The minimum wage has gone up in 22 states, and according to the Economic Policy Institute, 7 million low-wage employees affected by the increases will earn an extra $8.2 billion over the course of this year as a result of the changes.

Last month, a ruling from a federal court in Massachusetts found that au pairs are also now entitled to the minimum wage. Parents are resisting the change, arguing that they won’t be able to manage the significantly increased cost of child care.

The debate is calling attention to how many workers are still scraping by with subminimum wages. They are mostly employees who rely on tips and are exempt from minimum-wage rules.

Under a New Deal-era federal labor law, employers are allowed to pay as little as $2.13 an hour — unchanged since 1991 — to about 2.6 million waiters, bartenders and others who receive tips, so long as the total of their tips and wages meets the federal minimum.

The poverty rate among subminimum-wage workers is nearly double that for nontipped workers, according to a data analysis done by the Economic Policy Institute. Not surprisingly, they are also far less likely to receive paid leave of any kind, health care coverage or retirement benefits as part of their employment. They and their families are also more likely to be supported by public assistance.

The average minimum-wage job now pays almost $12 an hour. That is believed to be the highest rate in U.S. history, even after adjusting for inflation. The federal minimum wage was last increased in 2009, to $7.25 from $6.55; since then, American workers have gone longer without a federal increase than at any time since the minimum wage was introduced in the 1930s. (The nation’s capital and 34 states require a higher tipped minimum wage than the federal floor of $2.13 an hour.)

The law includes a provision meant to protect employees: If a subminimum-wage employee earns enough in wages and tips to equal more than $7.25 an hour, the employee gets to keep it all, but if the amount of tips leaves the total earnings short of $7.25 an hour, the employer — in theory — must make up the difference.

For tipped workers, “the onus is on the employee to make sure the employer is making them whole at the end of the week,” said David Cooper, a senior economic analyst at the Economic Policy Institute.

More than 60% of tipped workers are employed in food service, but there are other categories of subminimum-wage workers as well, including some that cannot count on any tip income.

Au pairs are young people from other countries who come to the United States on cultural exchange visas to live with families and care for their children.
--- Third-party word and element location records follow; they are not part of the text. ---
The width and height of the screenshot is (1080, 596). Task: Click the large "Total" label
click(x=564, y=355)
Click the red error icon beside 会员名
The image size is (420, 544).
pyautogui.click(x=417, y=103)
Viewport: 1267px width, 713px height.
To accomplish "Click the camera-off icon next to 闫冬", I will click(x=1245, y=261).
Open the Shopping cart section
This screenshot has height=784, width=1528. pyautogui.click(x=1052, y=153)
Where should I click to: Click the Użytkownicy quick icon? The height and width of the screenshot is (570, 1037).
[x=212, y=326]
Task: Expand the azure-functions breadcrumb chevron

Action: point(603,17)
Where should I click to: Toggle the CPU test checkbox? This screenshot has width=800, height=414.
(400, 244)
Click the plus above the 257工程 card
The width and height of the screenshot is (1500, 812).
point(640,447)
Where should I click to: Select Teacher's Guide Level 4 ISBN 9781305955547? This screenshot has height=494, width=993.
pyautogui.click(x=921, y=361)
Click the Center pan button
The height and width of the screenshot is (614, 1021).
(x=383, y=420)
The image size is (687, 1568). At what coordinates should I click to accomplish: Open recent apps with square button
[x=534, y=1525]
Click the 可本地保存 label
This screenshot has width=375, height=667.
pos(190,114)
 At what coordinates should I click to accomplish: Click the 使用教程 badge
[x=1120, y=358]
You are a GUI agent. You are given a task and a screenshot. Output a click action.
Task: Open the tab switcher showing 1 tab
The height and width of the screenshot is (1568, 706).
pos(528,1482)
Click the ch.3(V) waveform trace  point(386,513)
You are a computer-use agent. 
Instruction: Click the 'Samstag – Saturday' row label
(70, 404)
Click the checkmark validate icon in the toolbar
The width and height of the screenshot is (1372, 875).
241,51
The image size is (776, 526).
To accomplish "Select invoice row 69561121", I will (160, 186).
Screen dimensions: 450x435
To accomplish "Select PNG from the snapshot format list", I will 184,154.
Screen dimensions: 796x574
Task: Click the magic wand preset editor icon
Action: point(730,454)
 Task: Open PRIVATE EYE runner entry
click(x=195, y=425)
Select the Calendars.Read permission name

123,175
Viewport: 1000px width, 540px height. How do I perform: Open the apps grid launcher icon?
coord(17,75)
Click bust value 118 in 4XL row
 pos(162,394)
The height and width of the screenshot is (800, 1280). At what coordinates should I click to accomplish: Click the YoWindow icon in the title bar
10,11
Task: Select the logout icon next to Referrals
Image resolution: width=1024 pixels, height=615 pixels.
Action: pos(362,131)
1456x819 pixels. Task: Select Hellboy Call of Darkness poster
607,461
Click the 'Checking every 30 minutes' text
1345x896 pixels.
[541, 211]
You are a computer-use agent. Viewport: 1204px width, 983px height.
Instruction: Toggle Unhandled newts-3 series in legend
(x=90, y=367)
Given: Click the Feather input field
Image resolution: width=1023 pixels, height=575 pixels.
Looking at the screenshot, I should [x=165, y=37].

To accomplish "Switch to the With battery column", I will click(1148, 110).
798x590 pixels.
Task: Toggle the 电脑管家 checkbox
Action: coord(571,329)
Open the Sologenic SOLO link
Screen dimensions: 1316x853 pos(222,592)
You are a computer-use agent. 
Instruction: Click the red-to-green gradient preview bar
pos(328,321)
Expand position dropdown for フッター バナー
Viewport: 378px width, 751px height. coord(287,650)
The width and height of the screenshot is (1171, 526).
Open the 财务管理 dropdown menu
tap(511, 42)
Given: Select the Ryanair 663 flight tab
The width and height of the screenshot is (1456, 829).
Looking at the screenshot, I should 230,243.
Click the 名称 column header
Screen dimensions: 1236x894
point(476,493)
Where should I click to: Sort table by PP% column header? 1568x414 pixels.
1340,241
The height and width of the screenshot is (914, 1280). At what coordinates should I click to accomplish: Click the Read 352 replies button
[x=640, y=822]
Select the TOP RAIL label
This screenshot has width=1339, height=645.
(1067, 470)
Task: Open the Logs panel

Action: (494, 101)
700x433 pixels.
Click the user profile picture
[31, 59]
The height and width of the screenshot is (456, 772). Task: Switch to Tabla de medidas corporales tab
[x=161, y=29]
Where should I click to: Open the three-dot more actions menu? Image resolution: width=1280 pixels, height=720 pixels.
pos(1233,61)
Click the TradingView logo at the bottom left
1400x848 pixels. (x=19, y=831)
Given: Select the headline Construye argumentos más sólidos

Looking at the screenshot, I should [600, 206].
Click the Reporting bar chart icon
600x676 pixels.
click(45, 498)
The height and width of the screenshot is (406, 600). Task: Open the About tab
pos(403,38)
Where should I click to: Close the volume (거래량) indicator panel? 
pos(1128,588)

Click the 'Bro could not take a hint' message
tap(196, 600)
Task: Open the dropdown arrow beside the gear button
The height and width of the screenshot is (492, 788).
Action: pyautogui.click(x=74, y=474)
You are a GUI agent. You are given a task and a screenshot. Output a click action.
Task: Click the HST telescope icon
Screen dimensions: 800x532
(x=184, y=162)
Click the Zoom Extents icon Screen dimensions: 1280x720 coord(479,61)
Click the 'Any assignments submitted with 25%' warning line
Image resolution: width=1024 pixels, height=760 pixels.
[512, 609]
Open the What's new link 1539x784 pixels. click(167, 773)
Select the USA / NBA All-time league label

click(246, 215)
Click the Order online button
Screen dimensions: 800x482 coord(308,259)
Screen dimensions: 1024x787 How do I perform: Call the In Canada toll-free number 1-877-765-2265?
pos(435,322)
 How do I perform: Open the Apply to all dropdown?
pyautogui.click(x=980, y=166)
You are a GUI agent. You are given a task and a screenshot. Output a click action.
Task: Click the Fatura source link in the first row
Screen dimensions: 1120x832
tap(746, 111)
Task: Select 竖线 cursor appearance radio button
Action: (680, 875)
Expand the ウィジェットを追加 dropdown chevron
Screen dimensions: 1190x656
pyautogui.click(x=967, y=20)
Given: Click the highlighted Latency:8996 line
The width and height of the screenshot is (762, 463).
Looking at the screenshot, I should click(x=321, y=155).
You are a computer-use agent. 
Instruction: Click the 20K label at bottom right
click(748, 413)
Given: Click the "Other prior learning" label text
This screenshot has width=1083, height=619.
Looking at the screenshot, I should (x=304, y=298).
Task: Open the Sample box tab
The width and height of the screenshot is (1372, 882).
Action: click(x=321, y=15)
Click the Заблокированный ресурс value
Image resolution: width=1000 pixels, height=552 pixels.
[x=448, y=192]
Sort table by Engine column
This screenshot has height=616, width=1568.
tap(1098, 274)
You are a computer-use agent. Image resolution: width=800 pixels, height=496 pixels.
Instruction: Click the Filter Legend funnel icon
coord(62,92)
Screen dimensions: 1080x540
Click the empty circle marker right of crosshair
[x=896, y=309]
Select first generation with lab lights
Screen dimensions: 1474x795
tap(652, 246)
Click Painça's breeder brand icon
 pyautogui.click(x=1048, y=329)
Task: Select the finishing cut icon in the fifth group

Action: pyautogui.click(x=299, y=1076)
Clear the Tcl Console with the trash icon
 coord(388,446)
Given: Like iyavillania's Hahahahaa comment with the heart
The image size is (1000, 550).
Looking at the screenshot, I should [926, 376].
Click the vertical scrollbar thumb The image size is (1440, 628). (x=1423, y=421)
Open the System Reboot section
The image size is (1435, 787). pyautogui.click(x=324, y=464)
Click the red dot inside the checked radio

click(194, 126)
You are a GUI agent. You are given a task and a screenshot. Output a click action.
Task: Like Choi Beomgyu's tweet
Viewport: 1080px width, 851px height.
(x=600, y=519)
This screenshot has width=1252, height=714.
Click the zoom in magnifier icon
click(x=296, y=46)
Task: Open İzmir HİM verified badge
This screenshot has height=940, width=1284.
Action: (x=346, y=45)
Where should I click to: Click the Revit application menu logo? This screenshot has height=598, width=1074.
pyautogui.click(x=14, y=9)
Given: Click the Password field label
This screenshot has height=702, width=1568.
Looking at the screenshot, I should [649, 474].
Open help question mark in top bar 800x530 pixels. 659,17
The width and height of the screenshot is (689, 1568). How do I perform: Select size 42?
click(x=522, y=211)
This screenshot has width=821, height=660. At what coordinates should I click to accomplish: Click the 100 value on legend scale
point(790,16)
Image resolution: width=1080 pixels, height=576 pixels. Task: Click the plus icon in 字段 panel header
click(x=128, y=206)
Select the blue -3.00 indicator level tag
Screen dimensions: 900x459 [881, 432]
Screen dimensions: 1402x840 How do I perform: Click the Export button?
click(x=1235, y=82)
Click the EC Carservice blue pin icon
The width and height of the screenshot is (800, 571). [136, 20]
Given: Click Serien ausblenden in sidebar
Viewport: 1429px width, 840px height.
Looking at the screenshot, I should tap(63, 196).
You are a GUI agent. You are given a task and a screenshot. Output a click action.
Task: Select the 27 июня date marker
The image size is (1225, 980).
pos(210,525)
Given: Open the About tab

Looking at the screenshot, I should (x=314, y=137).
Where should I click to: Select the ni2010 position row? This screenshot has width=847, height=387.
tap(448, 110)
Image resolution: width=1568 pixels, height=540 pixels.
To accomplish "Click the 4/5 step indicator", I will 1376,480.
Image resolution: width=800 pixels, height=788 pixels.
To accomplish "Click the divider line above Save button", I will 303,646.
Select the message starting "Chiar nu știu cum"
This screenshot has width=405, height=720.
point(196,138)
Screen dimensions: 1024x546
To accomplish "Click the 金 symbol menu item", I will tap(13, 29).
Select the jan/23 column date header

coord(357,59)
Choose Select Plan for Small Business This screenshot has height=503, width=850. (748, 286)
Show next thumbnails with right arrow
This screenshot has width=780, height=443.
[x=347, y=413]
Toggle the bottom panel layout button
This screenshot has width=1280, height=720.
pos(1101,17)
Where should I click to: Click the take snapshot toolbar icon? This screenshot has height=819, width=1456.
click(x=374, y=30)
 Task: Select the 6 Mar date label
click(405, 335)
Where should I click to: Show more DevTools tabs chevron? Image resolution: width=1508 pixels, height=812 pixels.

They do not have a typical employee-employer relationship. Under a federal program, au pairs are paid a stipend of about $195 a week, as well as receiving room and board from the host family.

Here are more industries and job titles that the Fair Labor Standards Act exempts from the federal minimum wage.

Students. Full-time students under 20 who are employed by retail or service establishments, in agriculture, or by colleges can be paid a minimum wage of $4.25 an hour during the first 90 consecutive calendar days on the job.

Students in vocational education can be paid that wage as well. High school students who are at least 16 years old and work part time can be paid between 75% and 100% of the minimum wage as long as the student is enrolled.

Employees on small farms. This category includes agricultural employees who are immediate family members of their employer or who live locally but not on the farm. And it includes minors who are hand harvesters and are employed on the same farm as a parent.

Seasonal and recreational employees. Workers in jobs that last only part of the year — during the holiday season, say, or over the summer — at amusement parks, ice cream shops, summer camps and other attractions make up the bulk of this group, which tends to skew younger. But there’s also a chance that older workers can be placed into this category and be taken advantage of. “It might mean that others who are not teens getting paid less than minimum wage,” Cooper said.

Workers with disabilities. The government defines this category as those “whose earning or productive capacity is impaired by a physical or mental disability, including those related to age or injury.”

Small-business workers. One of the broadest exemptions, applying regardless of industry, occupation or worker, would seem to be the one for employees of very small local businesses — with gross annual revenue below $500,000 — who are not engaged in interstate commerce. But Cooper said that there are relatively few businesses that qualify.

Others. The federal statute also exempts some other types of workers: baby sitters employed on a casual basis, companions for the aged, newspaper carriers. And if there are any “switchboard operators” left, they are exempt as well.